Sichere Dokumente durch individuelle Markierungen (SIDIM)
Electronic documents can be copied and distributed via the web - uncontrollable for the copyright holders. Especially if the documents are of commercial value, the copyright holder might choose to avoid the use of modern distribution platforms in fear of illegal distribution as pdf or html via webpages, forums or p2p networks. A prominent example is the eBook. A solution to this problem is the individualisation of the documents through visible and inivisible marks that make copies differentiable. This solution, also referred to as watermarking, offers the possibility of tracing back the user responsible for copyright infringement and thus can effectively protect the copyright holders and prevent illegal distribution. SiDiM focusses on the research and development of innovative and efficient individualisation mechanisms on the basis of natural language watermarks.

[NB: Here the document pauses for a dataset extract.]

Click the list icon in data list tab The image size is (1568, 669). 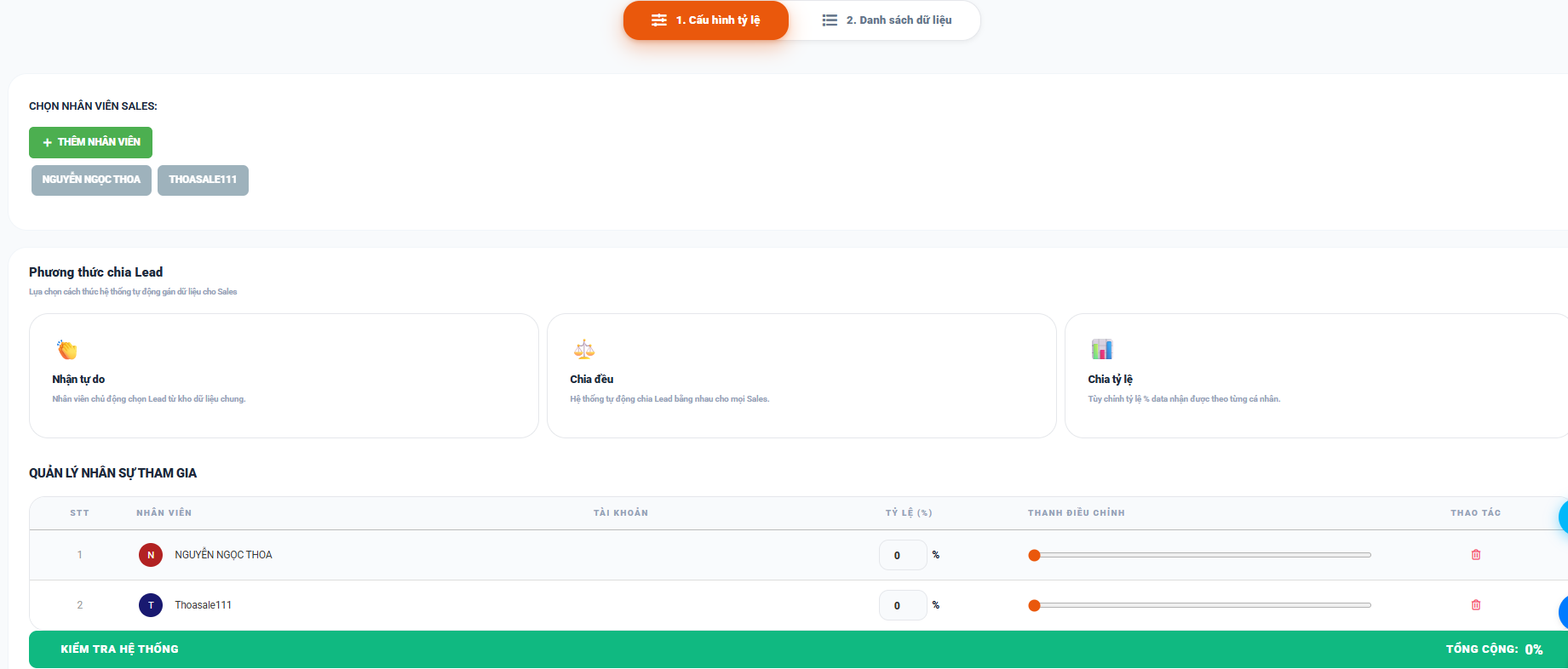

The primary goal of the project is to develop novel methods that individualize electronic documents through the manipulation of their textual content that is unrecognizable by a reader. The marks are supposed to be difficult to remove, and at the same time to have no recognizable affect to the meaning of the content. This solution will be embedded in an electronic document distribution environment and remain transparent to an end user. Therefore interfaces and parsers to access the content of electronic documents, new export functions and file formats have to be created. In order to achieve sufficient quality on the textual level, new approaches in text analysis and paraphrasing will be investigated. Different methods will be evaluated to be effectively applied to different document types. In the project, UKP Lab will evaluate existing textwatermarking approaches and develop new ones for paraphrasing texts. In particular, UKP will also investigate the potential of using wikipedia revision edit histories for paraphrasing.